In this example, Nelder-Mead also fails to converge (producing non positive definite matrices).

(solNoDiff, timeNoDiff) = @timed try
    solve(probσ, NelderMead(), maxiters=maxiters)
catch
    @warn "The solve failed."
    (u=[missing, missing, missing], stats=nothing)
end
solNoDiff.stats
Warning: The solve failed.
@ Main.Notebook C:\Users\metivier\Dropbox\PC (2)\Documents\GitHub\Pluto_export\SWG_coding_challenges\Talk_DM_quarto.qmd:698

Results Summary

Code
results_table = [
    "True" θσ_true[1] θσ_true[2] θσ_true[3] "N/A";
    "AD" round(solAD.u[1], digits=3) round(solAD.u[2], digits=3) round(solAD.u[3], digits=3) timeAD;
    "FD" round(solFD.u[1], digits=3) round(solFD.u[2], digits=3) round(solFD.u[3], digits=3) timeFD;
    "NM" round(solNoDiff.u[1], digits=3) round(solNoDiff.u[2], digits=3) round(solNoDiff.u[3], digits=3) timeNoDiff
]

pretty_table(results_table,
    column_labels=["Method", "ρ", "ν", "σ", "Time (s)"], backend=:html)
Method ρ ν σ Time (s)
True 2.5 1.2 4.0 N/A
AD 2.508 1.196 3.987 146.412
FD 2.405 1.207 3.87 1364.05
NM missing missing missing 38.5543

Summary

To fit a two or three parameter Matérn GRF model to spatial data on a small 2D grid with 700 i.i.d. samples:

  • Finite Differences is extremely slow and may fail to converge within a reasonable time budget.
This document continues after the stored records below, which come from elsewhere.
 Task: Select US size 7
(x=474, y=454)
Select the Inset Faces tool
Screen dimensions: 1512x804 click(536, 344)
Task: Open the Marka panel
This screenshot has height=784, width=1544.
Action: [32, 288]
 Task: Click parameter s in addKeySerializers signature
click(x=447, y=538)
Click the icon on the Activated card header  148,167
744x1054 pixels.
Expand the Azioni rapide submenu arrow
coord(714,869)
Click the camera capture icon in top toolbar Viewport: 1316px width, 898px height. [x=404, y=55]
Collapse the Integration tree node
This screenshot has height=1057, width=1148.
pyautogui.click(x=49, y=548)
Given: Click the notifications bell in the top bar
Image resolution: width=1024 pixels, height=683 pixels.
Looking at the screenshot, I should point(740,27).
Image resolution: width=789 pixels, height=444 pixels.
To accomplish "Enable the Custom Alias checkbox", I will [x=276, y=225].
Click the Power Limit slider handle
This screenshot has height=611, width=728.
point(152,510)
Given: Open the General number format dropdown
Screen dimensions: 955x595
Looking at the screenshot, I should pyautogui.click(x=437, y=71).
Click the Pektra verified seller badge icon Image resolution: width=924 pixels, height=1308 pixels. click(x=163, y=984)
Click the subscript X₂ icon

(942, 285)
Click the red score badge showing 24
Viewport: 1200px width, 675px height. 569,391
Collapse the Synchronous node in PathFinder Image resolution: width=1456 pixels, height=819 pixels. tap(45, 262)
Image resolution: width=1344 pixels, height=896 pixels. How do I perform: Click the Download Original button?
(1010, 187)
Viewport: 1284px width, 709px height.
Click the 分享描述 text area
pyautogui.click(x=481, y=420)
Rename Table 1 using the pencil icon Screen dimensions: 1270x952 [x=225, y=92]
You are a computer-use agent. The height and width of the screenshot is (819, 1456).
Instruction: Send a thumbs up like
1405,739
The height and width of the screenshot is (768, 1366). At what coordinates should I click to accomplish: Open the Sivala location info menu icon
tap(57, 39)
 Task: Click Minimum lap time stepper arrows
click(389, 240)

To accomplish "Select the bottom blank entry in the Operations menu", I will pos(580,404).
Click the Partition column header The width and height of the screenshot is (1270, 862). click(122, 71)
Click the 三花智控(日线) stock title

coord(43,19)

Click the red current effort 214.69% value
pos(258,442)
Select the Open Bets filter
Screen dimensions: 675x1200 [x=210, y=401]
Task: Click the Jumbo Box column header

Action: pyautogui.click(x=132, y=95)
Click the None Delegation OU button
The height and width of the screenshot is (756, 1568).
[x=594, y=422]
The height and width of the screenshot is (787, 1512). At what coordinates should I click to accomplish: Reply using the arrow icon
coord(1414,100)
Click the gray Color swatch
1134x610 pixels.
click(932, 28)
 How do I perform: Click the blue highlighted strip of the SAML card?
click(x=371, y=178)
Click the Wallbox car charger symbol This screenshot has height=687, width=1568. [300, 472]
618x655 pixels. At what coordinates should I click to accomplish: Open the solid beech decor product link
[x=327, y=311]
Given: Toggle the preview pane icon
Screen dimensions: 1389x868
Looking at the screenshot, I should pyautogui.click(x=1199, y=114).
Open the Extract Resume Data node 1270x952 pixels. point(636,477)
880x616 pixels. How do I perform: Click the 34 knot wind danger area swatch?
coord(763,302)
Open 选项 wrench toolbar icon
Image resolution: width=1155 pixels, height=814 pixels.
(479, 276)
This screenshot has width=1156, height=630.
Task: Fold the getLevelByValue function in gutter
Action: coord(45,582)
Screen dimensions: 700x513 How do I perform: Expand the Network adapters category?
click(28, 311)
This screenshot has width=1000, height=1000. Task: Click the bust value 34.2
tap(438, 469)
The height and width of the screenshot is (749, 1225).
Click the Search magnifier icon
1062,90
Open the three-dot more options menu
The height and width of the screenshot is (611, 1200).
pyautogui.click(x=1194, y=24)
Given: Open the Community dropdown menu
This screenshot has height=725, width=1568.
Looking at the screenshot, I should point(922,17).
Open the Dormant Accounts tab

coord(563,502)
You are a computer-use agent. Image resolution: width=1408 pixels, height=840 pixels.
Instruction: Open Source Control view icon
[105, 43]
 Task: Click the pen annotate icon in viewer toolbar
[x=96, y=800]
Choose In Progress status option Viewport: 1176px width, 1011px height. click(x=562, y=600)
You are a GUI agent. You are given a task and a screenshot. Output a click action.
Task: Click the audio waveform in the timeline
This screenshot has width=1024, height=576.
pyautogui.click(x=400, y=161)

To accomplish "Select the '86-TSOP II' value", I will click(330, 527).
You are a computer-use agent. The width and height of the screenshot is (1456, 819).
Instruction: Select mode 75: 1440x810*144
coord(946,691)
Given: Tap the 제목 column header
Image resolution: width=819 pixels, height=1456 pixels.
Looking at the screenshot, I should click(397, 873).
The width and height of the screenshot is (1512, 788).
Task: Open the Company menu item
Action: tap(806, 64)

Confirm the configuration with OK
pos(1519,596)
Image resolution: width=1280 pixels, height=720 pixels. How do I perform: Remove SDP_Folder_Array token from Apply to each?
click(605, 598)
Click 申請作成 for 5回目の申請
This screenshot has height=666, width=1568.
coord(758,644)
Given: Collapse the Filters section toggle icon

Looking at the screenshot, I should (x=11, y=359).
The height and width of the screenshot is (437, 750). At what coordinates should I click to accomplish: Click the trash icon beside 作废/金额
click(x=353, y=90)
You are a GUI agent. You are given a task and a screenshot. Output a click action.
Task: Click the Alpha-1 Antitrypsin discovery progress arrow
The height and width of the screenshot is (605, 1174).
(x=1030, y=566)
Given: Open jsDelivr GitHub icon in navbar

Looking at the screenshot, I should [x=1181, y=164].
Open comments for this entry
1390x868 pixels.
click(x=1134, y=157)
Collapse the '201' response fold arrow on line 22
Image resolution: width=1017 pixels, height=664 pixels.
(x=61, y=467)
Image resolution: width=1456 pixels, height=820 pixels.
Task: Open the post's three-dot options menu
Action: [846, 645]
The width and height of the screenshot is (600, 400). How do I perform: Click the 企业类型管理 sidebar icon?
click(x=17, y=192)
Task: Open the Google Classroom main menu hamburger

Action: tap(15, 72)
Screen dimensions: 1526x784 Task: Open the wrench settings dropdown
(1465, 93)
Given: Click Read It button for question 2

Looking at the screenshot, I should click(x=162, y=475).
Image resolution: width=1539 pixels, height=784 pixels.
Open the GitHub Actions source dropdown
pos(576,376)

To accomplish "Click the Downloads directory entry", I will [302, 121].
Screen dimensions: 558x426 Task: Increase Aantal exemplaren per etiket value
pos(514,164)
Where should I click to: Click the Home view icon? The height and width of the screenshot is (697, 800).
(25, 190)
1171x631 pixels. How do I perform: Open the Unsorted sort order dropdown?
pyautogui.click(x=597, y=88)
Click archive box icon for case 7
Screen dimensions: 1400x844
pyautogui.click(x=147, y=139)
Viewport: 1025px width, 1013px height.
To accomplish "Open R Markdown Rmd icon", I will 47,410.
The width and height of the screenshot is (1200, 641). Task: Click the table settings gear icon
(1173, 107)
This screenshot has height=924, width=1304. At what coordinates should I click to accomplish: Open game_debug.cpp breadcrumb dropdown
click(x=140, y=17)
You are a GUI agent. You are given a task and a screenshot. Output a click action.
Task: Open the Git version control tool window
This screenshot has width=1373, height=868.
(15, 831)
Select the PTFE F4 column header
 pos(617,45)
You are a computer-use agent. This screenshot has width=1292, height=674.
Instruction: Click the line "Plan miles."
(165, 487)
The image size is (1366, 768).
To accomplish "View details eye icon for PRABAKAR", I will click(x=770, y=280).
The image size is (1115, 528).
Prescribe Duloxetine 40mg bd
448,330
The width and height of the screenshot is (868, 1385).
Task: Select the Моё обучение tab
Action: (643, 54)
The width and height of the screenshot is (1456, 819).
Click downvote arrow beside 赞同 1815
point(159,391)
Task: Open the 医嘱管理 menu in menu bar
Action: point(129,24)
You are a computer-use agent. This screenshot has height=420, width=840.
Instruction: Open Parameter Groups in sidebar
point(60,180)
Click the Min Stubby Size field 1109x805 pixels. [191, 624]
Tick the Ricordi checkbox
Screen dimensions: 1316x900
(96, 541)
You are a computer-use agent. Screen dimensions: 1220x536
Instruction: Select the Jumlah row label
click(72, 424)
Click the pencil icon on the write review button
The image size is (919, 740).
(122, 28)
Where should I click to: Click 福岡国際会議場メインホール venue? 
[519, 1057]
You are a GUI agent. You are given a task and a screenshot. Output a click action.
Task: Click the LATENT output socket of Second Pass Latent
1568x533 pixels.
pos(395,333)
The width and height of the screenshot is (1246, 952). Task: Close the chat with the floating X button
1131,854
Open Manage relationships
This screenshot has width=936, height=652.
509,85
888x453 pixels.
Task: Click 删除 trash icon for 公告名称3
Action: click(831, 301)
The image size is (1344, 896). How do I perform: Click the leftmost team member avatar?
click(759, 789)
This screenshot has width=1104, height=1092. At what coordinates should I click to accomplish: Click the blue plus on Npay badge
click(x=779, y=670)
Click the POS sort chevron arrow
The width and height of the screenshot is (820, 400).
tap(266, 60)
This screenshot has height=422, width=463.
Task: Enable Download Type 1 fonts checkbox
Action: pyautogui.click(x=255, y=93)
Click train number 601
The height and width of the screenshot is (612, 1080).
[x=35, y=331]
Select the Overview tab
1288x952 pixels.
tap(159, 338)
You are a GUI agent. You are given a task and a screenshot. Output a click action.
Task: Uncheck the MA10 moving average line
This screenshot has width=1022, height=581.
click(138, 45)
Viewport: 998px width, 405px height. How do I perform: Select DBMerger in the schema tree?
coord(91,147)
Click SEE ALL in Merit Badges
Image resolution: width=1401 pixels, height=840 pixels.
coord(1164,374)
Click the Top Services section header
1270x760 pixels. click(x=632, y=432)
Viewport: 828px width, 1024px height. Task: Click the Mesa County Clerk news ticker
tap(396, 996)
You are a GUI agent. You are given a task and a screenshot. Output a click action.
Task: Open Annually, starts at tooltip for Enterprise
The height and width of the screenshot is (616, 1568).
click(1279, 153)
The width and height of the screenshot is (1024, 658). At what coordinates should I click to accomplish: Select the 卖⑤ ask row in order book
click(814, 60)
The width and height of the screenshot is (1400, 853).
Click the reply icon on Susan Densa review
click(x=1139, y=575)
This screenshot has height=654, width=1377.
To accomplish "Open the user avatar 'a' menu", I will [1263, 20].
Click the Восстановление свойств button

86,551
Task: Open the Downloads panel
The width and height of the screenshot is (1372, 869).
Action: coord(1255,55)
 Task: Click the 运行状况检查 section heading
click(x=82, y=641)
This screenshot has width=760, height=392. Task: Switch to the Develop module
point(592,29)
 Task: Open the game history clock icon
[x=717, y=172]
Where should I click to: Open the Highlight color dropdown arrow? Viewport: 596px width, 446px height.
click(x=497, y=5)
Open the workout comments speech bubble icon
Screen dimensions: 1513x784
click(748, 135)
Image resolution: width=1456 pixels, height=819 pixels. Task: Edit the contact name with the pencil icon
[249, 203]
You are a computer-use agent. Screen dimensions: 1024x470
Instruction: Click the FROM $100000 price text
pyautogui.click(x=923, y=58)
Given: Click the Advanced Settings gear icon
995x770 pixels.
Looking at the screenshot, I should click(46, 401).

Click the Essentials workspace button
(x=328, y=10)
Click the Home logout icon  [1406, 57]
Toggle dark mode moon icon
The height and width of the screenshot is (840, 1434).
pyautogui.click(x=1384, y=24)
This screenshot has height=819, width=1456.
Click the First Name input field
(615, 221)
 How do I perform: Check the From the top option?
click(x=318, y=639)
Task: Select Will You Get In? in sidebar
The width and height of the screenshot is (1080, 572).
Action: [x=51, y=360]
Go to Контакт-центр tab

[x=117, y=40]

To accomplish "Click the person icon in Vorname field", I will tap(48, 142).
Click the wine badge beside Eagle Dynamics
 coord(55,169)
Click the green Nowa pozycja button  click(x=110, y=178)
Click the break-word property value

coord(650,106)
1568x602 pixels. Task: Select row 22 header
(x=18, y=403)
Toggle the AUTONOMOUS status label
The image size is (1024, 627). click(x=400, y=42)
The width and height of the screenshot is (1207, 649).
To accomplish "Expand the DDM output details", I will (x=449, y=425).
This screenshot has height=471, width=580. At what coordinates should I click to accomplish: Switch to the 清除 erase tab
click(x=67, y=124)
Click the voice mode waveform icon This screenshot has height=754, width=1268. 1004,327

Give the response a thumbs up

When it converges, the estimates are optimal.
  • Gradient-Free (Nelder-Mead) is faster in this case and accurate for the two-parameter \((\rho, \nu)\) case. When adding variance to the estimation, it failed to converge. Note that it does converge when the number of samples is larger.
  • Automatic Differentiation is both fast and converges in both settings.

This does not mean that AD is always the best choice, but it should be seriously considered when fitting complex SWG models with many parameters.

Julia, Computer and Packages settings

Code
using InteractiveUtils
InteractiveUtils.versioninfo()

Pkg.status();
Julia Version 1.12.1
Commit ba1e628ee4 (2025-10-17 13:02 UTC)
Build Info:
  Official https://julialang.org release
Platform Info:
  OS: Windows (x86_64-w64-mingw32)
  CPU: 28 × 13th Gen Intel(R) Core(TM) i7-13850HX
  WORD_SIZE: 64
  LLVM: libLLVM-18.1.7 (ORCJIT, alderlake)
  GC: Built with stock GC
Threads: 1 default, 0 interactive, 1 GC (on 28 virtual cores)
Environment:
  JULIA_LOAD_PATH = @;@stdlib
  JULIA_PROJECT = @.
Status `C:\Users\metivier\Dropbox\PC (2)\Documents\GitHub\Pluto_export\SWG_coding_challenges\Project.toml`
  [6e4b80f9] BenchmarkTools v1.6.3
  [432ab697] BesselK v0.5.7
  [a93c6f00] DataFrames v1.8.1
  [b4f34e82] Distances v0.10.12
  [31c24e10] Distributions v0.25.122
  [6a86dc24] FiniteDiff v2.29.0
  [f6369f11] ForwardDiff v1.3.0
  [e4b2fa32] GaussianRandomFields v2.2.7
 [7f7a1694] Optimization v5.1.0
  [36348300] OptimizationOptimJL v0.4.8
  [08abe8d2] PrettyTables v3.1.2
  [6f49c342] RCall v0.14.10
  [b77e0a4c] InteractiveUtils v1.11.0
  [8f399da3] Libdl v1.11.0
  [37e2e46d] LinearAlgebra v1.12.0
Info Packages marked with  have new versions available and may be upgradable.